*TASK:* Exercise in exact copying. Transcribe every entry that follows, word for word.

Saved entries

_ _ _ _

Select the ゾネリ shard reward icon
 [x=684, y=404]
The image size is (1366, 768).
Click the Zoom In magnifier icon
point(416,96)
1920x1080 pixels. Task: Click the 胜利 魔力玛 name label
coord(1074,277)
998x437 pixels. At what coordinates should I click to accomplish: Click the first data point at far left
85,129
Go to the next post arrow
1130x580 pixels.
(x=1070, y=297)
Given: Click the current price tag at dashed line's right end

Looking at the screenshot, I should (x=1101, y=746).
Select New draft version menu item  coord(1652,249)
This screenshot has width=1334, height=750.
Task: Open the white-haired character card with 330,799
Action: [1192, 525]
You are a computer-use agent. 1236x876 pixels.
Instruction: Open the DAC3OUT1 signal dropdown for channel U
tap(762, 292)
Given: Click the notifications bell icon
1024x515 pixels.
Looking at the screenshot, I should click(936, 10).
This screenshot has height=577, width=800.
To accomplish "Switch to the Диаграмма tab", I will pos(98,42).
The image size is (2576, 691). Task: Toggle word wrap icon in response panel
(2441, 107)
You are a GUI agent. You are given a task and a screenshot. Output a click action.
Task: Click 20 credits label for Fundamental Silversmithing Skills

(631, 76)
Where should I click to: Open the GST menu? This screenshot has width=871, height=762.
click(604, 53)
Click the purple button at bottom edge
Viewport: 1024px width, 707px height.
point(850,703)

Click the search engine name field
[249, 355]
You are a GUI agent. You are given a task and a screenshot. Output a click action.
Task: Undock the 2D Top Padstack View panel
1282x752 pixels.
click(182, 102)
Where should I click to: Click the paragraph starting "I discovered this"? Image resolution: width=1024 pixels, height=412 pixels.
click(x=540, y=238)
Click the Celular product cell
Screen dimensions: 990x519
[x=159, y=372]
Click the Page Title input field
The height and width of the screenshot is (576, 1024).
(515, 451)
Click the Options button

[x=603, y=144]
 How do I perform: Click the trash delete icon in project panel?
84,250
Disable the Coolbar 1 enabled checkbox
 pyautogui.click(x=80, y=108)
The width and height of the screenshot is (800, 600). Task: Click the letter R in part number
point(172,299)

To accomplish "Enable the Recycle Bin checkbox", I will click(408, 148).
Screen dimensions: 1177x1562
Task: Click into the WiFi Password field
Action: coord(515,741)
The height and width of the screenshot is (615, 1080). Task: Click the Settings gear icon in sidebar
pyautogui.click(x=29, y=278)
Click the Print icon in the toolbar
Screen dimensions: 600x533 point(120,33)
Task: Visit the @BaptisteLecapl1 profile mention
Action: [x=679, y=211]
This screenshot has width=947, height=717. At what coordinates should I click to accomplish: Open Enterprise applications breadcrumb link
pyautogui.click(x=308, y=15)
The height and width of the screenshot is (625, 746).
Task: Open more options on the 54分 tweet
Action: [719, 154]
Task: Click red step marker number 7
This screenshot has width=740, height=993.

_ _ _ _

*TASK SOLUTION:*
Select the ゾネリ shard reward icon
 [x=684, y=404]
The image size is (1366, 768).
Click the Zoom In magnifier icon
point(416,96)
1920x1080 pixels. Task: Click the 胜利 魔力玛 name label
coord(1074,277)
998x437 pixels. At what coordinates should I click to accomplish: Click the first data point at far left
85,129
Go to the next post arrow
1130x580 pixels.
(x=1070, y=297)
Given: Click the current price tag at dashed line's right end

Looking at the screenshot, I should (x=1101, y=746).
Select New draft version menu item  coord(1652,249)
This screenshot has width=1334, height=750.
Task: Open the white-haired character card with 330,799
Action: [1192, 525]
You are a computer-use agent. 1236x876 pixels.
Instruction: Open the DAC3OUT1 signal dropdown for channel U
tap(762, 292)
Given: Click the notifications bell icon
1024x515 pixels.
Looking at the screenshot, I should click(936, 10).
This screenshot has height=577, width=800.
To accomplish "Switch to the Диаграмма tab", I will pos(98,42).
The image size is (2576, 691). Task: Toggle word wrap icon in response panel
(2441, 107)
You are a GUI agent. You are given a task and a screenshot. Output a click action.
Task: Click 20 credits label for Fundamental Silversmithing Skills

(631, 76)
Where should I click to: Open the GST menu? This screenshot has width=871, height=762.
click(604, 53)
Click the purple button at bottom edge
Viewport: 1024px width, 707px height.
point(850,703)

Click the search engine name field
[249, 355]
You are a GUI agent. You are given a task and a screenshot. Output a click action.
Task: Undock the 2D Top Padstack View panel
1282x752 pixels.
click(182, 102)
Where should I click to: Click the paragraph starting "I discovered this"? Image resolution: width=1024 pixels, height=412 pixels.
click(x=540, y=238)
Click the Celular product cell
Screen dimensions: 990x519
[x=159, y=372]
Click the Page Title input field
The height and width of the screenshot is (576, 1024).
(515, 451)
Click the Options button

[x=603, y=144]
 How do I perform: Click the trash delete icon in project panel?
84,250
Disable the Coolbar 1 enabled checkbox
 pyautogui.click(x=80, y=108)
The width and height of the screenshot is (800, 600). Task: Click the letter R in part number
point(172,299)

To accomplish "Enable the Recycle Bin checkbox", I will click(408, 148).
Screen dimensions: 1177x1562
Task: Click into the WiFi Password field
Action: coord(515,741)
The height and width of the screenshot is (615, 1080). Task: Click the Settings gear icon in sidebar
pyautogui.click(x=29, y=278)
Click the Print icon in the toolbar
Screen dimensions: 600x533 point(120,33)
Task: Visit the @BaptisteLecapl1 profile mention
Action: [x=679, y=211]
This screenshot has width=947, height=717. At what coordinates should I click to accomplish: Open Enterprise applications breadcrumb link
pyautogui.click(x=308, y=15)
The height and width of the screenshot is (625, 746).
Task: Open more options on the 54分 tweet
Action: [719, 154]
Task: Click red step marker number 7
This screenshot has width=740, height=993.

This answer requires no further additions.